As a business, you need to decide what compliance will look like for you.
This decision will drive the amount of work you will need to do creating or updating staff policies & business procedures, improving technical security measures, etc.
Now that you know it, it’s time to do it.
When you have a clear sense of what compliance requires and how you are going to comply, you need to get on with it.
This is where the theory meets reality, and insanity kicks in.
The causes of insanity when you do it yourself
There are many reasons why you may feel like you are going insane while you try to do this yourself:
1. GDPR is seldom black-and-white
GDPR is principle-based. It lacks the specifics of how you should apply these principles to your real-world scenarios.
If you don’t have trustworthy sources for guidance, you may find contradictory answers online.
You’ll start to wonder if you are doing this right.
You will start to doubt every decision you make.
2. It seems like an ever-growing mountain of work
As you deal with one compliance gap, you may identify many more gaps that you hadn’t previously considered.
The list of things on your to-do may just seem to get longer.
Your motivation will drop when the list just keeps growing.
This will feel like a never-ending story.
3. Your ‘real’ job takes over
If you are trying to do this alongside your other responsibilities, your ‘real job’ will take over.
It is inevitable: There is always a more immediate deadline to meet, a bigger fire to fight.
GDPR will keep getting parked until ‘tomorrow’.
But tomorrow will be just like today.
How to avoid the insanity
I mentioned earlier that I think you will need in order to get this done:
- Data protection knowledge
- Implementation experience
If you find yourself struggling, it may mean you need help with one or both of these.
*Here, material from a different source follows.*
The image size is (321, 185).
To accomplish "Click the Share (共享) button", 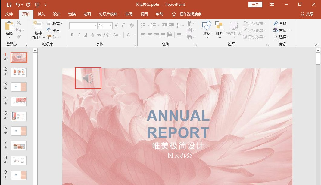I will click(307, 14).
This is nothing to be stressed about. You can’t have all the answers when you give this a go for the first time.
Remember what it was like when you first tried to drive a car?
The insanity of steering while trying to operate a clutch and find a gear (any gear), all the while looking out for lunatics in bikes?
But, with the right support, it became second nature to you.
If you’re struggling because you lack data protection knowledge
If you are struggling to translate principles into real world application, you may need further training and education.
You may also benefit from spending time with people in similar roles and similar organisations to yours – For example, networking sessions for your industry or data protection seminars.
If you can’t learn it yourself, you need to find someone who knows this
They will be able to answer your questions quickly so you don’t lose your mind wondering how to figure this out yourself or reading contradictory opinions online.
If you’re struggling because it seems like a bottomless pit or your ‘real’ job keeps taking priority
The problem is not a lack of knowledge. It’s a problem of getting things done.
It’s important to accept that there will always be something more urgent. But is everything more important than GDPR?
If GDPR is important to you, you need to dedicate time to this.
- You may need to block-book time in your calendar to work on this.
- You may need to work on this from home with your email and phone turned off.
- You may need to seek better buy-in from your colleagues so they understand why other things on your list need to take a back seat for a while.
If you can’t find the time or you can’t prioritise this, you need to find someone who can.
If none of these are realistic options for you, it may be worthwhile getting help from someone who has implemented similar projects elsewhere. They may be able to help put a realistic plan around your activities, help you focus on one thing at a time, and monitor your progress.